-- PROVIDED PASSAGE --
◇ ◇ ◇ ◇

# Infinito CV disc



## vic bastige (Jan 22, 2004)

Well,

I went to a local dealer to check out the hype. The frame is beautiful as you would expect and the ride/geometry spoke to me immediately. I rarely splurge on myself, but I just did. Now the wait as the **expected** delivery date is late April. I have to say that Bianchi's policy of absolutely NO substitutions on a bike of this calibre surprised me....and I don't mean components per se, I mean things like stem length, Bar width, cassette ratio etc. I know the bike will be great, really my only concern/curiosity are the Vision Metron wheel set; hope they live up to recent positive reviews..I will have quality photos and review when the ride arrives.


----------



## matreid (Jul 13, 2010)

Where are you located? That's the very bike I want to look at but haven't been able to find a single Infinito CV to ride.


----------



## vic bastige (Jan 22, 2004)

Florida


----------



## wrshultz (Feb 10, 2005)

*Component changing*

I've found that changes like cassette size, stem length, handlebar width, etc. are negotiated at the local bike shop level. Most good shops will work with you to change out components to make your bike fit. You may have to pay a little extra for cassette swaps, saddle brand and model changes, different wheels, different handlebar shapes and construction. I'm looking hard at the Infinito CV Disc. If I purchase one, I'll probably switch out the rear derailleur for the medium cage length, and cassette to the 11-32. I'll expect to pay a little extra for these changes. I have the same questions about the Vision wheels. Have you confirmed the specs on the wheels? Early on, Bianchi listed the Vison Metron 40 rims paired with the Shimano HB-CX75 hubs. Is this still accurate? Thanks, Bill


----------



## vic bastige (Jan 22, 2004)

By all accounts, the specs on the wheel set hold true (Bianchi told my dealer as much). I am almost an "off the shelf" measurement, so a 120mm stem and a 42mm bar are probably ok, just surprised that Bianchi would not allow for some basic size changes at order...particularly because of the wait time.


----------



## wrshultz (Feb 10, 2005)

*Bianchi Infinito CV Disc*



vic bastige said:


> By all accounts, the specs on the wheel set hold true (Bianchi told my dealer as much). I am almost an "off the shelf" measurement, so a 120mm stem and a 42mm bar are probably ok, just surprised that Bianchi would not allow for some basic size changes at order...particularly because of the wait time.


Did the dealer know what type (brand) of BB adapter Bianchi was using to adapt the PF30 frame to the Shimano crank?


----------



## vic bastige (Jan 22, 2004)

did not say.


----------

◇ ◇ ◇ ◇

-- DATASET EXTRACT --
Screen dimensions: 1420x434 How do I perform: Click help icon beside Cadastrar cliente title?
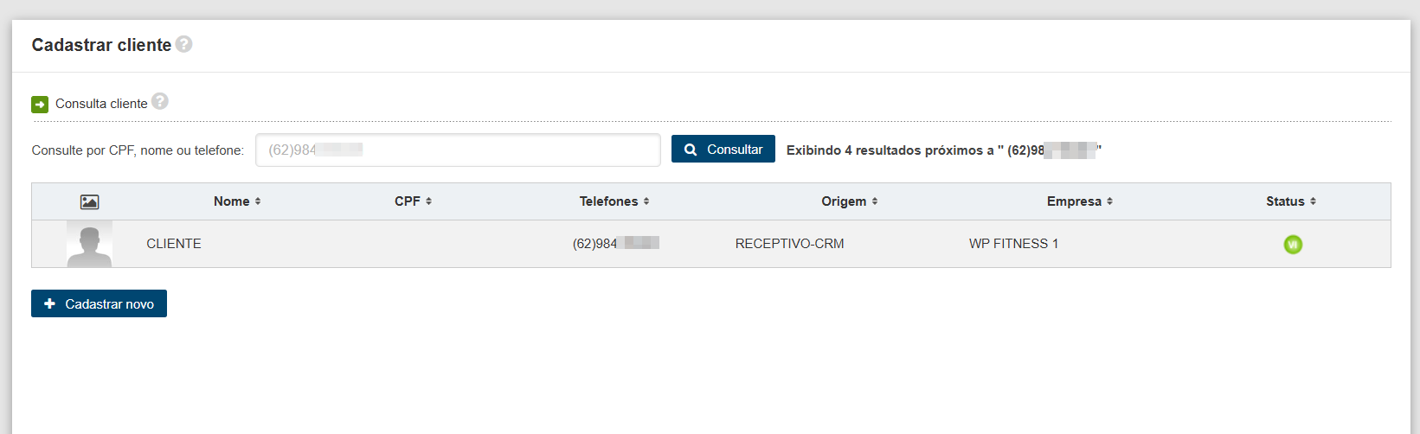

◇ ◇ ◇ ◇

-- EXERCISE BRIEF --
In the Infinito CV Disc thread, what is the expected delivery date for the first poster's bike?

-- ANSWER TO THE EXERCISE --
Late April